Hot Coins - The Damage Is Done

Album review by kev@thesoundofconfusion.co.uk


Listening blindly to 'The Damage Is Done', the first full-length from Hot Coins, it's a challenge to pinpoint exactly where it was created and what the main inspiration was. It clearly takes influence from previous electronic music, and almost feels like the work of an American group trying to recreate the electronic sounds that sprung up in Eastern Europe in the 1970s. Despite the hugely important scenes making headway with this new musical technology across the Atlantic in Chicago, Philadelphia and New York, there's something cold and industrial about these beats and often dead-pan vocals. The origin of these songs could be a puzzle without reading the press blurb. Interestingly, it appears that that pick and choose approach is exactly what's made this album sound like a trans-Atlantic look to electronic music's past.

The brains behind Hot Coins is Danny Berman (also known as Red Rack'em), a man born in Scotland and attempting to pay homage to 1970s New York counter-culture, mixing early disco, electronica, post-punk, house and techno, all from his base in Berlin. Suddenly it all makes sense (well, apart from the Scottish part, we didn't see that coming!). Single 'Geek Emotions' feels primitive and industrial, the vocals cold and devoid of passion (this is a compliment by the way) emulating those continental pioneers.There are warmer sounds; 'New Beats' almost replicates the music you may have heard in America's burgeoning club scene of the early 1980s, but the vocal this time brings a more modern twist. On 'Leathered' the influence moves away from dance ever so slightly, looking more to the bleak sounds of European post-punk mixed with early hip-hop techniques; it's lots of recycled parts creating something new.
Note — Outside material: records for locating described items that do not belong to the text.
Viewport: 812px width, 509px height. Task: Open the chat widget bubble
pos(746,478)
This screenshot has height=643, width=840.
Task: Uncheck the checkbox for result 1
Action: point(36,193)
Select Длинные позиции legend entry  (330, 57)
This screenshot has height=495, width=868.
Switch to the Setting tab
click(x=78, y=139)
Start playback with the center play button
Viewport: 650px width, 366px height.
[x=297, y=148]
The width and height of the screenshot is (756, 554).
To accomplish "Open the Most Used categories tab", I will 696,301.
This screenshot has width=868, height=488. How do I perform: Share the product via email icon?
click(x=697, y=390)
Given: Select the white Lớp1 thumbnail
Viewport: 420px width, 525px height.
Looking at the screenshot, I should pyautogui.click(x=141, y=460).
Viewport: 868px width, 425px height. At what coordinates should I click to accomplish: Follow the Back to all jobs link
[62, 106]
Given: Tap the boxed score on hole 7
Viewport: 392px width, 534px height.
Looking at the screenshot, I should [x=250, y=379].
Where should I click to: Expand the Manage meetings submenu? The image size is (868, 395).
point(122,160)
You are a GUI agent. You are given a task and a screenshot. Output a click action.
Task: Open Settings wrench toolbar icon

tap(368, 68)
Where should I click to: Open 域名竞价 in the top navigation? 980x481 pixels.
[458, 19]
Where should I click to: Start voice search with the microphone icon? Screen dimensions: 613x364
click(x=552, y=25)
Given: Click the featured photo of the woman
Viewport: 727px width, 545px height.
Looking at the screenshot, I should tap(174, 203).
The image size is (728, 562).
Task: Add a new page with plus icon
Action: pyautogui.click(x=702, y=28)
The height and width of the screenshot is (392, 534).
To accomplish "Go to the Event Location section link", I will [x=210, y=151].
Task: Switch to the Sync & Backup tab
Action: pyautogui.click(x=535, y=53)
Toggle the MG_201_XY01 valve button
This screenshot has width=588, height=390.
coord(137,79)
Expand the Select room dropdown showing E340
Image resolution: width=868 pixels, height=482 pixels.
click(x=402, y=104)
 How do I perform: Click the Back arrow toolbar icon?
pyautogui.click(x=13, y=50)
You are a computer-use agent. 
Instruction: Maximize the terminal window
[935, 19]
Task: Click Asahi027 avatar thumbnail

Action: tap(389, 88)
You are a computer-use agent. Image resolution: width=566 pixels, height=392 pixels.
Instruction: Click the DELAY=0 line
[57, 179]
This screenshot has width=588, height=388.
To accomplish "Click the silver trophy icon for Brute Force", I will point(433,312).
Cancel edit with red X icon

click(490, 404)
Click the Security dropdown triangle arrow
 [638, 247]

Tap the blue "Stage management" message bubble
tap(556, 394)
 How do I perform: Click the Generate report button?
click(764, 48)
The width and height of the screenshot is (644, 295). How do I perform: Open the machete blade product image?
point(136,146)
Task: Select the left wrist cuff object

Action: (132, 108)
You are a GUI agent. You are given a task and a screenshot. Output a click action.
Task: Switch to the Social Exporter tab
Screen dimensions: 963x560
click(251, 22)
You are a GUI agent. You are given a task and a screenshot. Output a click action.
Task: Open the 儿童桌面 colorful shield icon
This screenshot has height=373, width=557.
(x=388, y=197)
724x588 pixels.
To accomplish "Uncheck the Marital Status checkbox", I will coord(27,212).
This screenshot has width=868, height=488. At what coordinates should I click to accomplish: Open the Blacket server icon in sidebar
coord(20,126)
The funky 'Freestyle Lover' has instant appeal and would make an ideal single, being less niche than much here, 'Confined' also keeps the pace up and the interest high with some elastic bass and old-school beats. More cutting noise appears again on 'Foxxy', maybe not the easiest listen but one of the best and a real trip to the past; 'Blizzard' is, appropriately, cold and slightly robotic, feeling a bit like a stop-gap, but a good one nonetheless. The mammoth 'Road Trip' throws in just about everything, but just how successful it is will be subjective as its dreampop leanings clash with the rest of the album (a good thing in our book). The general feel of 'The Damage Is Done' is that of a very good album rather than an exceptional one, but that's more than most achieve, plus Hot Coins may be taking a magpie approach yet he's creating sounds that aren't a facsimile of the past, more an interesting reinterpretation, and for that he deserves praise.